··· Supplied material ···
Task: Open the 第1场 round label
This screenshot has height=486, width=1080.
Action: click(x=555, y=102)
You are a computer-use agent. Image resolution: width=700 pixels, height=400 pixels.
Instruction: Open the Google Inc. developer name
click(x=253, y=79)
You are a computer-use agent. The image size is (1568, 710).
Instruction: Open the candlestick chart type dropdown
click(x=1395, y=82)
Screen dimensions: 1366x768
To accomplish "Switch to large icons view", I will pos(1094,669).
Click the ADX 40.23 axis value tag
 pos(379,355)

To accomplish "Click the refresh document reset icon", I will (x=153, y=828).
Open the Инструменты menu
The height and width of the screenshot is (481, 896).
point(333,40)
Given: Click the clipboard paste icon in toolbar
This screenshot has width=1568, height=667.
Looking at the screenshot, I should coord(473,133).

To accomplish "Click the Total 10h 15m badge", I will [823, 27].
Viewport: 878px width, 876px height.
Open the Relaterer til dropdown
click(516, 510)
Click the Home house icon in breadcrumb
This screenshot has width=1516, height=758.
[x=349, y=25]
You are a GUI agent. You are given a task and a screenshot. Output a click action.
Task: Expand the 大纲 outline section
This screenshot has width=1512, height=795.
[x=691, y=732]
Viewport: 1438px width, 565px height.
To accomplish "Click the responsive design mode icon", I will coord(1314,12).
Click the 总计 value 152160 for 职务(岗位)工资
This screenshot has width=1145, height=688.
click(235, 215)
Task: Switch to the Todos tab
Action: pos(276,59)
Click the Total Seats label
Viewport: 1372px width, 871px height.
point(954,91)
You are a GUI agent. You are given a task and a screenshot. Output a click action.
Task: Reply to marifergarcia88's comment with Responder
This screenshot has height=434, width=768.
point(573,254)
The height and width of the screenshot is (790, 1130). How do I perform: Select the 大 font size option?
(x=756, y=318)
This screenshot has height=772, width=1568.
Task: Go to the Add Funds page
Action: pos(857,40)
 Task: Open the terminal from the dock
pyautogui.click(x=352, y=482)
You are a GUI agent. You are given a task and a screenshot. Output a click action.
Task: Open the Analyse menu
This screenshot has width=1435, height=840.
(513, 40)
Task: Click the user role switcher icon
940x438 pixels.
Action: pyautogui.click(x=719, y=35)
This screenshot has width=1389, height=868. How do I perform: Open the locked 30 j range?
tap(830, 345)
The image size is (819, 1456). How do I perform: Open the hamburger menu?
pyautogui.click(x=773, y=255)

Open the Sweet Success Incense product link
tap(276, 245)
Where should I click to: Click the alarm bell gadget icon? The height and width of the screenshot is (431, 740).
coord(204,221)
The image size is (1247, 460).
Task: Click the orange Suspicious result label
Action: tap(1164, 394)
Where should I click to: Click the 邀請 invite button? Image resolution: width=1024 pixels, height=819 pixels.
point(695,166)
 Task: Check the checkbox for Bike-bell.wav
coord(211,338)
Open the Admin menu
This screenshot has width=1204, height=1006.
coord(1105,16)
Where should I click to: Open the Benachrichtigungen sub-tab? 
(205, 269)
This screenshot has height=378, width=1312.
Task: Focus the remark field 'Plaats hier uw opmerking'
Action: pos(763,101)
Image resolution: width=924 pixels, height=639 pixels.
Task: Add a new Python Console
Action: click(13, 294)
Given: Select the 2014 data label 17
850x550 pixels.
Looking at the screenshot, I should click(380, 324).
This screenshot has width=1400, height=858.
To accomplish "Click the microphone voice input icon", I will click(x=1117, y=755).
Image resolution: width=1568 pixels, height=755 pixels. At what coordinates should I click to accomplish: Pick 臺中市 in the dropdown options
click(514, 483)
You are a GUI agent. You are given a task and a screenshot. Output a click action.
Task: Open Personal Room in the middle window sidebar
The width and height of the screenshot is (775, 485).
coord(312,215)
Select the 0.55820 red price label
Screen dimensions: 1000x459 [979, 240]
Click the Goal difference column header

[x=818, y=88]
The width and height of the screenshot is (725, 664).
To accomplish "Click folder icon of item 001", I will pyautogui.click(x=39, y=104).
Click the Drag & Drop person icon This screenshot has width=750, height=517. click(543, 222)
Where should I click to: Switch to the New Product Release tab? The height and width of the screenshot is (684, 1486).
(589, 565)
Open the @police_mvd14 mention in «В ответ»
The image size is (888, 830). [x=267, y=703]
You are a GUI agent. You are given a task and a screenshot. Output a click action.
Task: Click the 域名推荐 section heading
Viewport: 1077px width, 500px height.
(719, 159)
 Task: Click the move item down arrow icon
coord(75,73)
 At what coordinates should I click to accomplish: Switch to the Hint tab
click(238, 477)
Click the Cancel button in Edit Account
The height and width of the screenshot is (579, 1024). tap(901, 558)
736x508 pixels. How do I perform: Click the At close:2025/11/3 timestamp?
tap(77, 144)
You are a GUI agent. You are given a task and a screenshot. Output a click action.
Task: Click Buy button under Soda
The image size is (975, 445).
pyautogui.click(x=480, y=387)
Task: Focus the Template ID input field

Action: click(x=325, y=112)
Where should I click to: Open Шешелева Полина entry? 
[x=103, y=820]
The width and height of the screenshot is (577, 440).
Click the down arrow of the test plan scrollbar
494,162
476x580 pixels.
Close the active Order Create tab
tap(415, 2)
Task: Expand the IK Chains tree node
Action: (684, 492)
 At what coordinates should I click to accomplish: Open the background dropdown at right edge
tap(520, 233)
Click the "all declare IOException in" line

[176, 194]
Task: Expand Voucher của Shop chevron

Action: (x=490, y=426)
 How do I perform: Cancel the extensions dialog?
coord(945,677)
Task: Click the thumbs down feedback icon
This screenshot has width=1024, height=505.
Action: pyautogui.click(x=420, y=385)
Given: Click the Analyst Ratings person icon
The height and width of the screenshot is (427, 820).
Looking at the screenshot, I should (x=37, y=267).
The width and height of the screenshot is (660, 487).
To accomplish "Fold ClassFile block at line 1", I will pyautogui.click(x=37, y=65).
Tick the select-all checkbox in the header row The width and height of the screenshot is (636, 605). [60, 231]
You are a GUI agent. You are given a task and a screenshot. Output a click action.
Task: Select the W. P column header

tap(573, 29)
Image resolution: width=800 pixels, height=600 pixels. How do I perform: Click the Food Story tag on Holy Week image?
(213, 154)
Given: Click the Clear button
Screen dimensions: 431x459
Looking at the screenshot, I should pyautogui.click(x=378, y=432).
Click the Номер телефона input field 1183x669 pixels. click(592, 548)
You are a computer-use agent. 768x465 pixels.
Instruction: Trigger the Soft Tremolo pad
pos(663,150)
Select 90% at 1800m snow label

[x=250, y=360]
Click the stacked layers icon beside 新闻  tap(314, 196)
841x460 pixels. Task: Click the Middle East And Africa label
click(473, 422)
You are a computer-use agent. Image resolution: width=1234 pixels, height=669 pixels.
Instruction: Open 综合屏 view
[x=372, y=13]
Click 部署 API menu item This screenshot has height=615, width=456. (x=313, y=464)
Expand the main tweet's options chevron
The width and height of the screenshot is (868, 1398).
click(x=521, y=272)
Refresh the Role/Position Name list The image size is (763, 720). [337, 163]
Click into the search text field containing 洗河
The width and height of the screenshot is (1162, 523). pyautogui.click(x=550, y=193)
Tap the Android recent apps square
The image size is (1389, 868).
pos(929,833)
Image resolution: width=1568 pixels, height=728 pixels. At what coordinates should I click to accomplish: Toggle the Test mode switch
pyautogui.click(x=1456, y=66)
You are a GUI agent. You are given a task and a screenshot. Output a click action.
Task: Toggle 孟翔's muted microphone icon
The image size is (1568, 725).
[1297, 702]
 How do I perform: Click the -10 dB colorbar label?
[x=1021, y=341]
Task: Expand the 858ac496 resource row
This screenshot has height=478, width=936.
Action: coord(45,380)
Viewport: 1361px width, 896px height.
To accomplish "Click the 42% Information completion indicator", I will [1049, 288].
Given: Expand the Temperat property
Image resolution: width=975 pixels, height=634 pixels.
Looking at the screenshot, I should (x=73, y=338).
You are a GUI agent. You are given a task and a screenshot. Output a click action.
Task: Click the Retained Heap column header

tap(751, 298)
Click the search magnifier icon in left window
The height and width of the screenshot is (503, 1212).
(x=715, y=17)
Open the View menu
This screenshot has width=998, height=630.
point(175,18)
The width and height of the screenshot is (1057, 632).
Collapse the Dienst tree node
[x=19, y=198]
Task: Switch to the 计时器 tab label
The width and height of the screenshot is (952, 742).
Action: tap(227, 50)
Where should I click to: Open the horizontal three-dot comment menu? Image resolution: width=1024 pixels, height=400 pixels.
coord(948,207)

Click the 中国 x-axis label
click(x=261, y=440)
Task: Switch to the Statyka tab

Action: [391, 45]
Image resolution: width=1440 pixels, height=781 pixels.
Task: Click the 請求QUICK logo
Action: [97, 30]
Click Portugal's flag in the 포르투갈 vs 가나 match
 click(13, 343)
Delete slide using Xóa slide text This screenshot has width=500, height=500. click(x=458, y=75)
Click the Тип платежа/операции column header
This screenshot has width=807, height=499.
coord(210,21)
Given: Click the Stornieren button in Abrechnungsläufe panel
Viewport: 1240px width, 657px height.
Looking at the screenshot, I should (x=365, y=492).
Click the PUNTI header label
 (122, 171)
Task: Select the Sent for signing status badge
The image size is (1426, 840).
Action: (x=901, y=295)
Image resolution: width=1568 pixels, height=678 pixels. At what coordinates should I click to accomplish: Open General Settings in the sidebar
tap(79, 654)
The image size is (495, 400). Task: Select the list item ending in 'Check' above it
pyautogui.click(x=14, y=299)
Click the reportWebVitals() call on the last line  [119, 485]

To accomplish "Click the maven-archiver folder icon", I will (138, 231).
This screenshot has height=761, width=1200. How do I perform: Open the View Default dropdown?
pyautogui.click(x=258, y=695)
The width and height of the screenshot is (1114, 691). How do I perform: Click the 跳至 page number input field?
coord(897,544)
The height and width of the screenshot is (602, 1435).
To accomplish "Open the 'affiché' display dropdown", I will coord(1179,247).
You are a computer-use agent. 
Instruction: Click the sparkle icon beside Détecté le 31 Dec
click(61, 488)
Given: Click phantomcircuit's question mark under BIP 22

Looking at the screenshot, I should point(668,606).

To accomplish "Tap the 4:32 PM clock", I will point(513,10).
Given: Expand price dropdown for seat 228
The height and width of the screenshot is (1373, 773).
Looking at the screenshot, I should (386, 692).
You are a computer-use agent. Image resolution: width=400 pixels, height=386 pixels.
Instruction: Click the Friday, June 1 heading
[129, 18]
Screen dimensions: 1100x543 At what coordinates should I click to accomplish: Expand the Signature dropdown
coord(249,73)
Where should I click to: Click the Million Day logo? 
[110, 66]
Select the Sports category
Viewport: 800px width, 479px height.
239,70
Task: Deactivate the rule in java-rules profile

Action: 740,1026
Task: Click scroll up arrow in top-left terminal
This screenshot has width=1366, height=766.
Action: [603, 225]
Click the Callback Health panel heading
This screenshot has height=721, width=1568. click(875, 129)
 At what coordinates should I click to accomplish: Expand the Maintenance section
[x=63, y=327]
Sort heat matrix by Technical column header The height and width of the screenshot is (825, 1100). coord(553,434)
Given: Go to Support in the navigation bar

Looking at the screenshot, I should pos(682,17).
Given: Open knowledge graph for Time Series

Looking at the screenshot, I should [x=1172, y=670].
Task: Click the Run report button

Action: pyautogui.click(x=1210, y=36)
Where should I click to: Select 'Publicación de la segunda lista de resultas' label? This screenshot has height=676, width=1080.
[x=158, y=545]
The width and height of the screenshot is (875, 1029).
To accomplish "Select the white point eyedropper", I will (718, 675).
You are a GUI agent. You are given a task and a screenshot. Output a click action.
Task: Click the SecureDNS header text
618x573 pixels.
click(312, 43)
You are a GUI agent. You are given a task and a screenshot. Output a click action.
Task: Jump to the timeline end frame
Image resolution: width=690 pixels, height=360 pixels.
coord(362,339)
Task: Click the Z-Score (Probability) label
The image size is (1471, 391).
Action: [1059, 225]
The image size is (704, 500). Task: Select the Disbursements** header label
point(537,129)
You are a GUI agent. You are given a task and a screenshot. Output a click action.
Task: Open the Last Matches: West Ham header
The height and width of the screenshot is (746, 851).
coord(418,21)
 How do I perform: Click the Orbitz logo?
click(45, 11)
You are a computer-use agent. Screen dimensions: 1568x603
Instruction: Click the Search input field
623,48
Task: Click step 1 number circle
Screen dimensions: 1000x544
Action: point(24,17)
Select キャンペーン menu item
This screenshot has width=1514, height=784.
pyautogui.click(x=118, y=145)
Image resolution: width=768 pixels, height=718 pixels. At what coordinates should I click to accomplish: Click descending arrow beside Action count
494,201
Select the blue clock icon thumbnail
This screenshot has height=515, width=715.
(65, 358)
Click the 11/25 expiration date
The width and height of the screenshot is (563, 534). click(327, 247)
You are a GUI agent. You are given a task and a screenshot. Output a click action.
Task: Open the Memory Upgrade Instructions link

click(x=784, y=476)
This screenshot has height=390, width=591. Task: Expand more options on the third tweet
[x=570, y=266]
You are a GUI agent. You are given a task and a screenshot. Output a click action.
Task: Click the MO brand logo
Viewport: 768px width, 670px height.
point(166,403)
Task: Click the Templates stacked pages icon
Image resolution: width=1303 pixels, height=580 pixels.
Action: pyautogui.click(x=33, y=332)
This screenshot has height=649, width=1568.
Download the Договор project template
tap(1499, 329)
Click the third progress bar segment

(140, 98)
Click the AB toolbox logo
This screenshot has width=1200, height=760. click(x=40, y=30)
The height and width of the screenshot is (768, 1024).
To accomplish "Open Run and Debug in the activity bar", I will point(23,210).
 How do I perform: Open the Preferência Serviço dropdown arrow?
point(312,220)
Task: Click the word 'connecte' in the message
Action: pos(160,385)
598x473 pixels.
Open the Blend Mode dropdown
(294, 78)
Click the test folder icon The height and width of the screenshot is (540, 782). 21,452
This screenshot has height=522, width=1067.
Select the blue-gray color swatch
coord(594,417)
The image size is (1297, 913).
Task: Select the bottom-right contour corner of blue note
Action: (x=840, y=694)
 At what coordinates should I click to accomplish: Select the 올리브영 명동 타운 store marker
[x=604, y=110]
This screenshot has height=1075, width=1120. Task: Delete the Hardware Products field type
···
# Task brief:
If a line in the entries above contains the word "badge", count it, and give only the final number.

# Solution:
2